Study authors Katherine Milkman of The Wharton School at the University of Pennsylvania, Modupe Akinola of Columbia University’s Columbia Business School and Dolly Chugh of the Leonard N. Stern School of Business at New York University sent mentor requests via e-mail to over 6,500 professors at 259 schools while researching the issue. In the messages, they used fake names that were indicative of the imaginary senders’ genders or ethnicities.

It was through responses to those e-mails – or rather, a lack thereof – that the team was able to observe patterns of bias.

“We found that faculty ignored requests from women and minorities at a higher rate than requests from Caucasian males, particularly in higher-paying disciplines and private institutions,” the abstract summary of the study states.

Milkman discussed these findings on NPR’s “Morning Edition.”

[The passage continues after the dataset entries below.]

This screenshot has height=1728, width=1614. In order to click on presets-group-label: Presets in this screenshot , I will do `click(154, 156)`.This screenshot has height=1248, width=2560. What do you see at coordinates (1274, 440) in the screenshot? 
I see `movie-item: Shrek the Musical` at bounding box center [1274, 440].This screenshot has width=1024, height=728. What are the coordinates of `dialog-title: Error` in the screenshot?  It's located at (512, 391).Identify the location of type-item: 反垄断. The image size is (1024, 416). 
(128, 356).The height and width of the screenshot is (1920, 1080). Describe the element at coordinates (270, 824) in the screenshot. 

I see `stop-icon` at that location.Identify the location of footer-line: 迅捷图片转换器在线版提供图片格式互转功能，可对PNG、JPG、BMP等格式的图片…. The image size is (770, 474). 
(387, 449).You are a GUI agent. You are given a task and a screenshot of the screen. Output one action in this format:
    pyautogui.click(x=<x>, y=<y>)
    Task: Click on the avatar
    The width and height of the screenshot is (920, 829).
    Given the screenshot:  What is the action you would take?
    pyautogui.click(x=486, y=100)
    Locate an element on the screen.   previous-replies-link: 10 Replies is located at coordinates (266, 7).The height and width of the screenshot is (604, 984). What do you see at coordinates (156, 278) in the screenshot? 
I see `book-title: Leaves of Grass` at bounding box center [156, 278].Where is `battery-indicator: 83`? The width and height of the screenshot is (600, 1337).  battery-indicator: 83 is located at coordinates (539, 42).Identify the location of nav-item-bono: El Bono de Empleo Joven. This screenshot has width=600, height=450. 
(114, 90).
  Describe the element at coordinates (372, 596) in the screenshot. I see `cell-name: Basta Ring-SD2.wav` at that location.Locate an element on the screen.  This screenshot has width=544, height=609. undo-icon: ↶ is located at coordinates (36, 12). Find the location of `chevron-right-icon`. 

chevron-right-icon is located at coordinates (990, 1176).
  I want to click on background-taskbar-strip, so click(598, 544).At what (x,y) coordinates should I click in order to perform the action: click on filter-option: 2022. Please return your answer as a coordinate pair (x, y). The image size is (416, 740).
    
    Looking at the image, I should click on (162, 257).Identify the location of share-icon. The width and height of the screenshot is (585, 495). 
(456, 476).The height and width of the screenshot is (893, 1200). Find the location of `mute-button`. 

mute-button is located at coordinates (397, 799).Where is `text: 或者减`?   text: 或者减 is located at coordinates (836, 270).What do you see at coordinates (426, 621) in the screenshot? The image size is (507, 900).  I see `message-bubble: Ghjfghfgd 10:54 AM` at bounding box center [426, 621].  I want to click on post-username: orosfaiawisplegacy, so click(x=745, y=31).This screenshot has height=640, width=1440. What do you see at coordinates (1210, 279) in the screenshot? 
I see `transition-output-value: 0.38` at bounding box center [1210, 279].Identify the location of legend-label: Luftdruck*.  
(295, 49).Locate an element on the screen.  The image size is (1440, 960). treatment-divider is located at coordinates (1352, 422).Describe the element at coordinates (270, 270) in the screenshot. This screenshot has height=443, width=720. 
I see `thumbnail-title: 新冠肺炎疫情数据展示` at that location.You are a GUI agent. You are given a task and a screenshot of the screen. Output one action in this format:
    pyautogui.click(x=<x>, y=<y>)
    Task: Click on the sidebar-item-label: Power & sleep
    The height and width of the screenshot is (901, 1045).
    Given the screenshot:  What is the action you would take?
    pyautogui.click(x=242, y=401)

“The very worst in terms of bias is business academia. So in business academia, we see a 25 percentage point gap in the response rate to Caucasian males vs. women and minorities,” she said.

Milkman additionally noted that the fictional female and minority students who attempted to meet with professors in the same demographics as them also suffered from an inability to forge such relationships.

“There’s absolutely no benefit seen when women reach out to female faculty, nor do we see benefits from black students reaching out to black faculty or Hispanic students reaching out to Hispanic faculty,” Milkman told the hosts of the show.